First, let me define a positive, then a negative, interest rate. Banks want us to give them our money so that they can lend it to others. The bank pays us to give it our money then charges a premium to others to borrow that same money. A negative interest rate would result in us paying the bank while we give it our money. This is not entirely unfeasible; in fact, with the recent rise in bank fees, this may be the case for some smaller accounts.
In a piece in Slate Online Magazine by Matthew Yglesias, which I commented on in my last post, Yglesias describes a negative interest rate as “in effect a tax on holding cash in the bank”. He continues with the logic that if this were the case, we would all store money in shoeboxes. That is, unless there was no physical money only “electronic” currency that we were forced to pay this “tax” on. Then, he argues we could stimulate demand by “raising this tax” or equivalently making the interest rate more negative.
But even in the simple model economy I described in my last post (The Economic Overlapping Generations Model), a negative interest rate results in saving. Specifically, by the need to store the value of current production. The Value of Money is based on our need to store value not in the interest rate that we receive from the bank.

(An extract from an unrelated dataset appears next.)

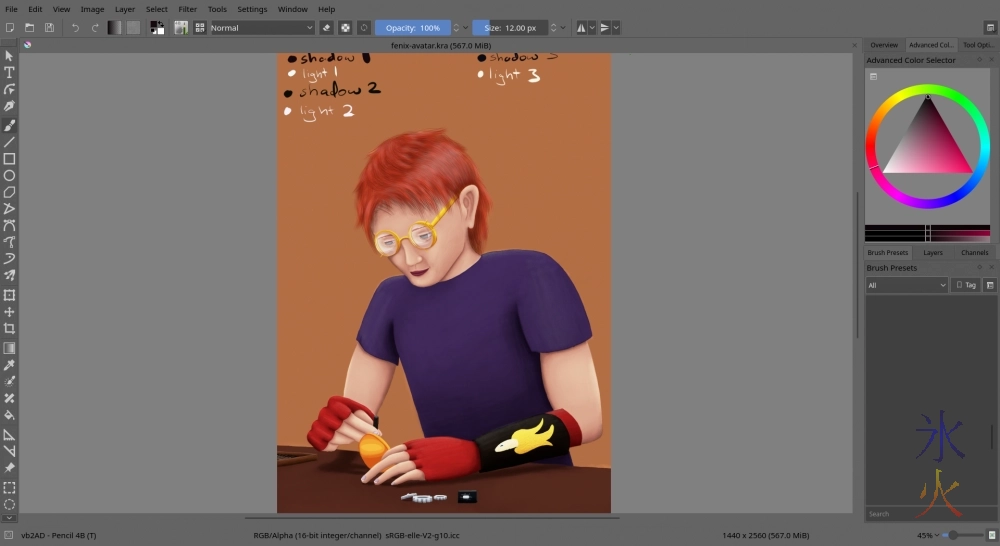The image size is (1000, 546).
Task: Click the Tag button in Brush Presets
Action: [965, 285]
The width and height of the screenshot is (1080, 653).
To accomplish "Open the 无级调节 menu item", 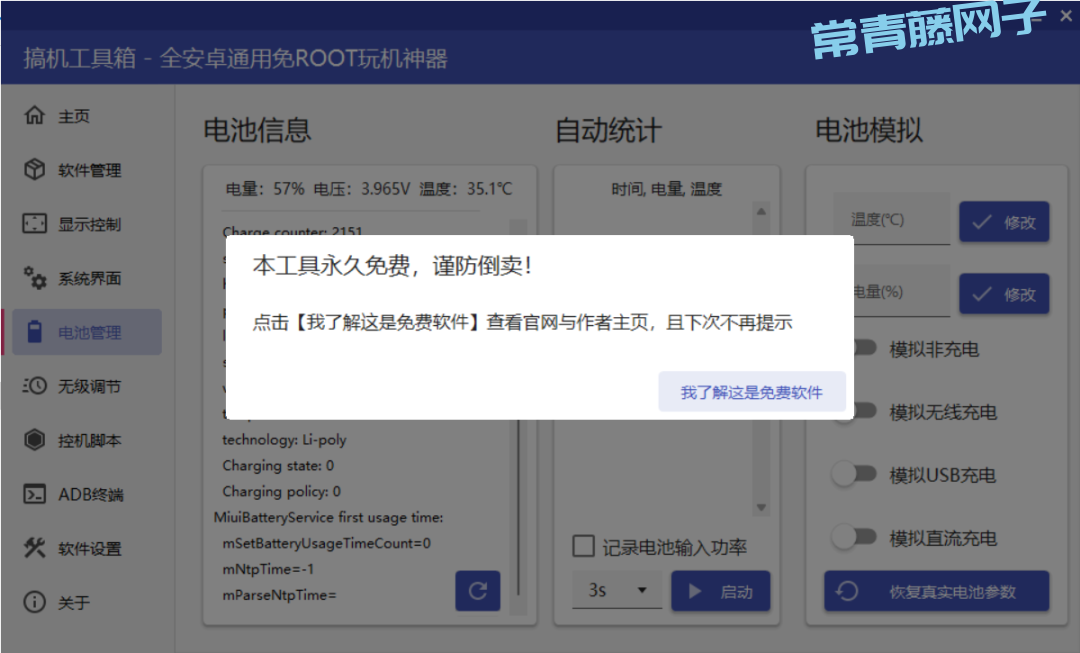I will click(x=89, y=386).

This past week Matthew Yglesias wrote two pieces for Slate that underestimate the value of money in our society. His first piece was about eliminating paper money, where he argued that we could end recessions by eliminating paper currency. In a blog post this Friday, he argued about the “Irrelevance of Money.” None of Yglesias’ comments are directly untrue; in fact, the first paints a clear picture of how the cash we hold and the interest rate we receive drive spending decisions. Yglesias does however, hide the other two main sources of value of money.
The origins of money are as a trading tool. A currency, whether gold, silver, or printed paper, facilitated and continues to facilitate trade. My cart full of corn for your week’s labor is a difficult trade if there is no means of payment beyond barter. This is the most obvious use and value of money.

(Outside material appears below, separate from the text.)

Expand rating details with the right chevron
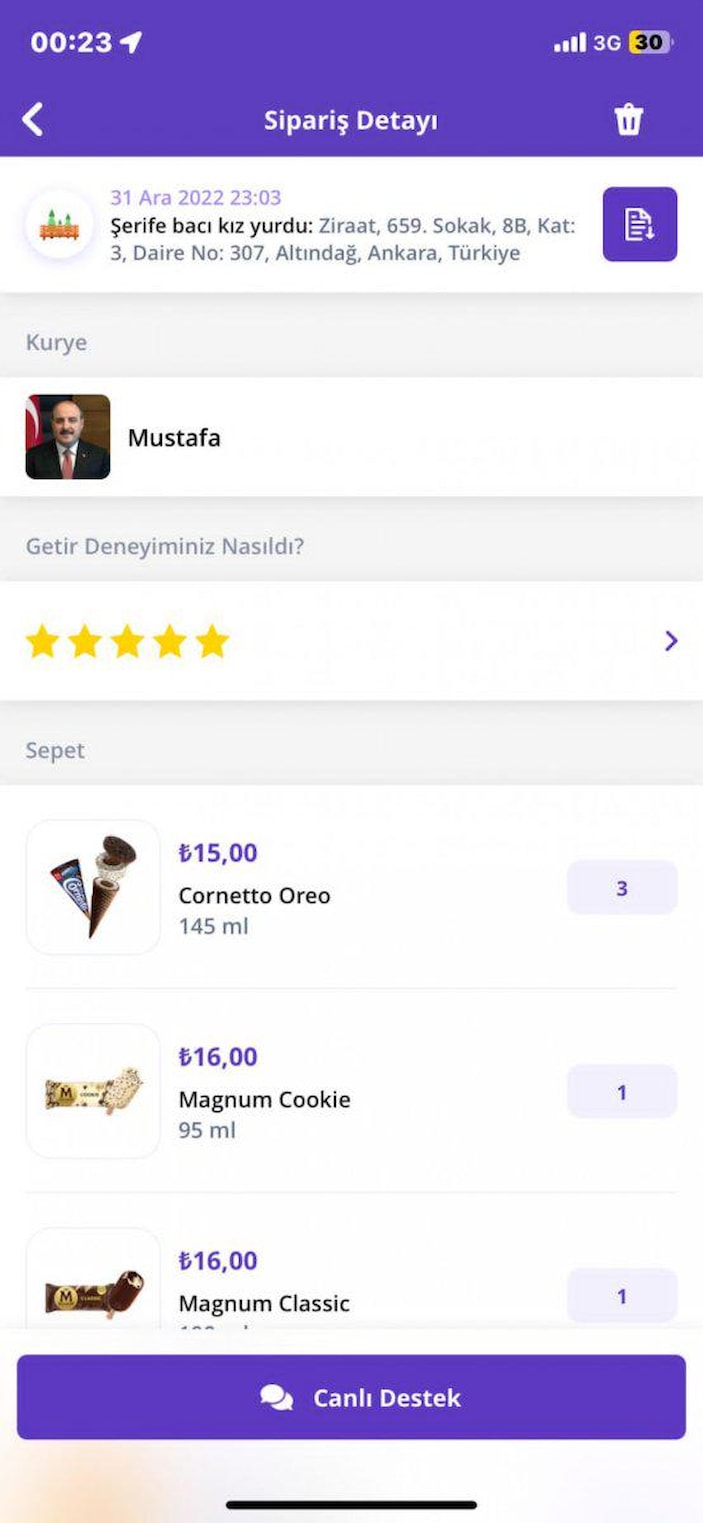 pyautogui.click(x=672, y=640)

But money as a storage of value over time is money’s main source of value, and opposite to Yglesias’ claims, its obvious relevance. Economists model the value of money using a model called “Overlapping Generations,” first formulated by Irving Fisher, then expanded upon by Paul Samuelson and Peter Diamond.

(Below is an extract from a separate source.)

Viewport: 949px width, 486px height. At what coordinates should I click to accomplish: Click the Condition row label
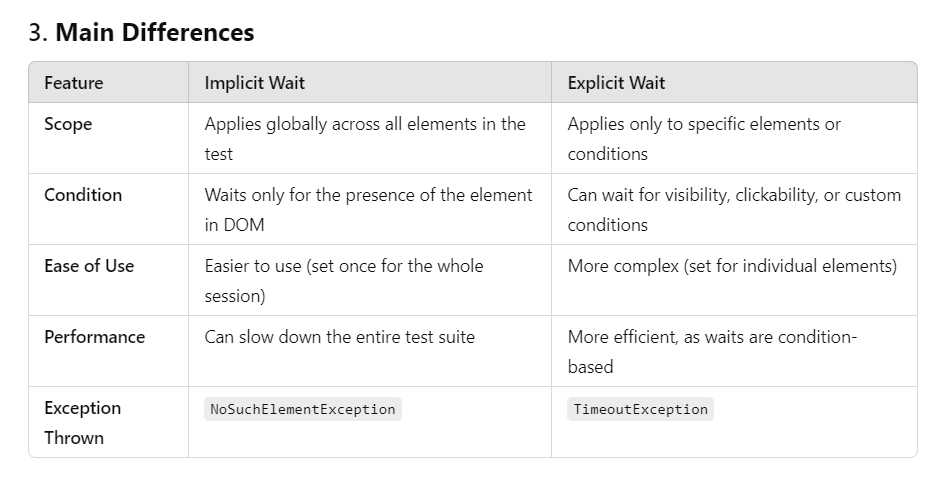[x=83, y=195]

The non-mathematical description of the model and subsequent formula for the value of money goes like this: When we are in our working age (the first generation), we generate income but in our later years we do not generate income. Subsequently, we need to store our income from our younger years to our older year. The way we do that is money. Food rots and houses deteriorate, when we are not generating an income, we need to be able to provide by delaying consumption from our early to latter years. In the model, the young “sell” services and goods to the old for “money,” and when the young turn old, they buy services from the new young generation, and so on. In the “Overlapping Generations Model,” money increases utility and that increase has subsequent value.
Yes, money is the cause of many evils in the world, but money is not the sole cause of recessions as Yglesias claims. Besides the everyday ease money creates in facilitating transactions, money is a necessity as a means of transferring wealth over time.